Arthur was so taken aback that he did not for a moment know what to do or
say, and before any impulse of violence could seize him he realized the place
and the occasion, and stood silent, waiting.
I kept my eyes fixed on Lucy, as did Van Helsing, and we saw a spasm as of
rage flit like a shadow over her face. The sharp teeth clamped together. Then
her eyes closed, and she breathed heavily.
Very shortly after she opened her eyes in all their softness, and putting
out her poor, pale, thin hand, took Van Helsing's great brown one, drawing it
close to her, she kissed it. "My true friend," she said, in a faint
voice, but with untellable pathos, "My true friend, and his! Oh, guard
him, and give me peace!"
"I swear it!" he said solemnly, kneeling beside her and holding up
his hand, as one who registers an oath. Then he turned to Arthur, and said to
him, "Come, my child, take her hand in yours, and kiss her on the
forehead, and only once."
Their eyes met instead of their lips, and so they parted. Lucy's eyes
closed, and Van Helsing, who had been watching closely, took Arthur's arm, and
drew him away.
And then Lucy's breathing became stertorous again, and all at once it
ceased.
"It is all over," said Van Helsing. "She is dead!"
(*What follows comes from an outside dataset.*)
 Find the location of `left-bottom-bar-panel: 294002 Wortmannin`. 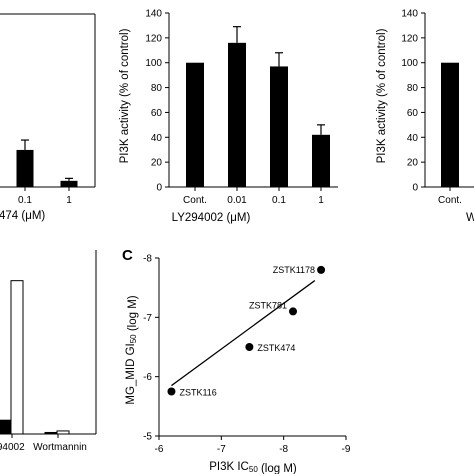

left-bottom-bar-panel: 294002 Wortmannin is located at coordinates (48, 352).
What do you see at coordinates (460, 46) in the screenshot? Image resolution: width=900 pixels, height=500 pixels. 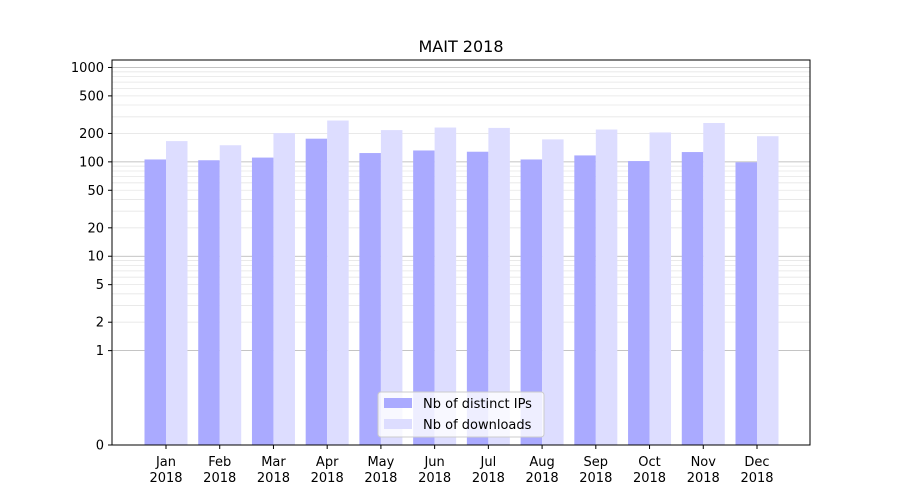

I took Arthur by the arm, and led him away to the drawing room, where he sat
down, and covered his face with his hands, sobbing in a way that nearly broke
me down to see.
I went back to the room, and found Van Helsing looking at poor Lucy, and his
face was sterner than eve. Some change had come over her body. Death had given
back part of her beauty, for her brow and cheeks had recovered some of their
flowing lines. Even the lips had lost their deadly pallor. It was as if the
blood, no longer needed for the working of the heart, had gone to make the
harshness of death as little rude as might be.
"We thought her dying whilst she slept, And sleeping when she
died."
I stood beside Van Helsing, and said, "Ah well, poor girl, there is
peace for her at last. It is the end!"
He turned to me, and said with grave solemnity,"Not so, alas! Not so.
It is only the beginning!"
When I asked him what he meant, he only shook his head and answered,
"We can do nothing as yet. Wait and see."